Dating: notBefore 1676 (Chāomíng’s self-preface, DàQīng Kāngxī shíwǔ nián shí’èr yuè Fó chéng dào rì 大清康熙十五年十二月佛成道日 = Kāngxī 15 / 12/8 = 1676/12/8 on the Buddha’s Awakening Day); notAfter 1677 (Zhèng Jìtài’s preface, Kāngxī shíliù nián jì chūn jí dàn 康熙十六年季春吉旦 = Kāngxī 16 / late spring / 1st day of the month).

Translations and research

  • The text has not received sustained Western scholarly attention. Its three-way Chán-Confucian-Daoist syncretic structure makes it a notable witness to the continuing early-Qīng engagement with the sān jiào héyī 三教合一 (“unity of the three teachings”) tradition.
  • Brook, Timothy. 1993. Praying for Power.
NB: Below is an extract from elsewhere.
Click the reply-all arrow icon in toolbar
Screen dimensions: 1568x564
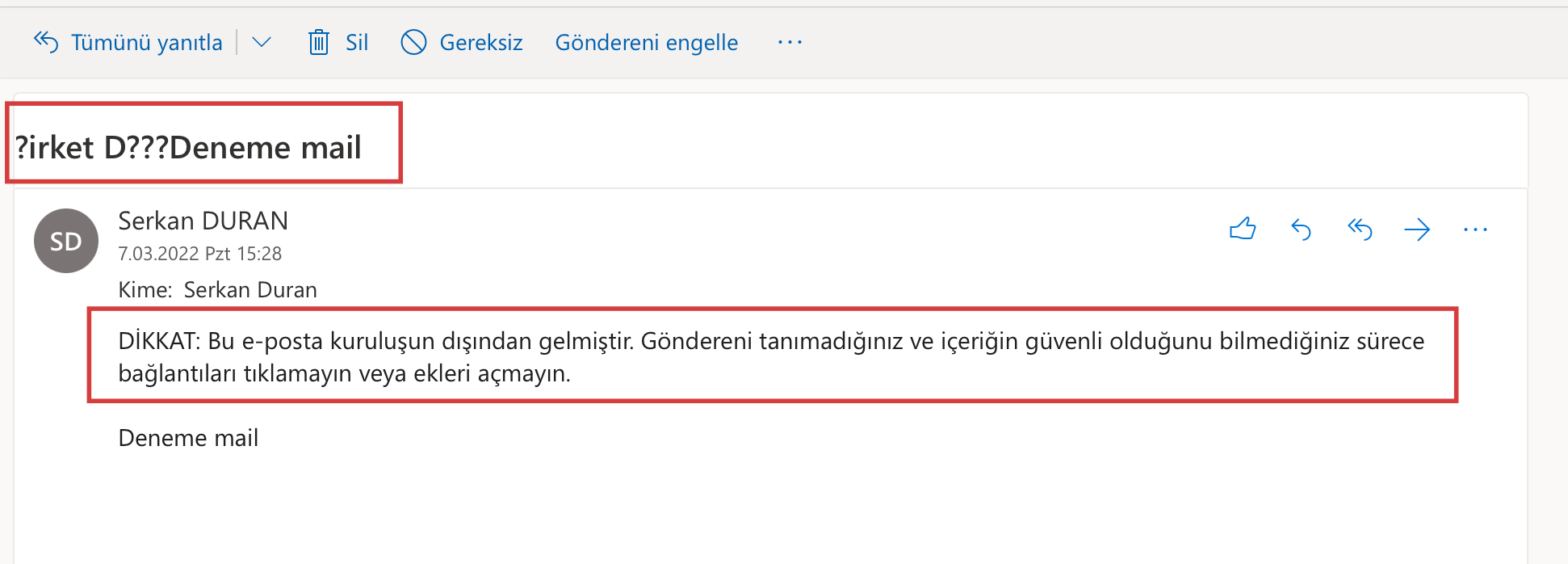[x=46, y=41]
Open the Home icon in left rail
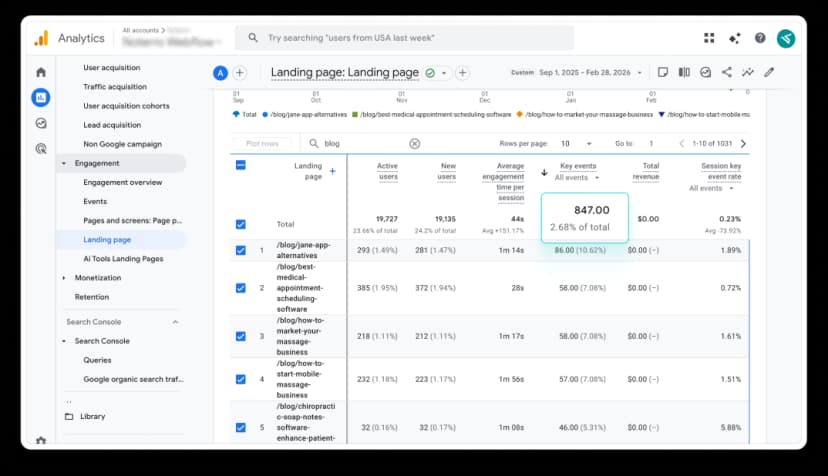The width and height of the screenshot is (828, 476). [41, 72]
Background on the Late-Míng Chán–Confucian gentry integration that Chāomíng’s text continues into the early Qīng.
  • No substantial secondary literature located specifically on X65 n1288.

Other points of interest

The Wàn fǎ guī xīn lù is one of the few early-Qīng Chán works issued from the Beijing Chán-monastic community rather than the more prolific Jiāngnán centres; its preface-roster of capital officials and northern-China laymen reflects the Chán-patronage network emerging around Beijing under the early Qīng emperors. The text’s explicit reliance on Wáng Yángmíng Neo-Confucian thought — unusual in seventeenth-century Chán writing — and its systematic attention to sustaining Confucian-Buddhist dialogue through the Rú Shì lùn lǐ section mark it as a distinctively integrative rather than polemical contribution to the period’s Chán literature.

The Shí mó luàn zhèng 十魔亂正 section addresses classical Chán meditation’s “ten kinds of demon-disturbance” — a standard scheme derived ultimately from the Śūraṅgama Sūtra — making the text a useful practical-meditation reference for adepts. This practical orientation, combined with the section on Pure Land (Wéi xīn jìng tǔ), reflects the broader late-Míng / early-Qīng Chán–Pure Land integrative tradition.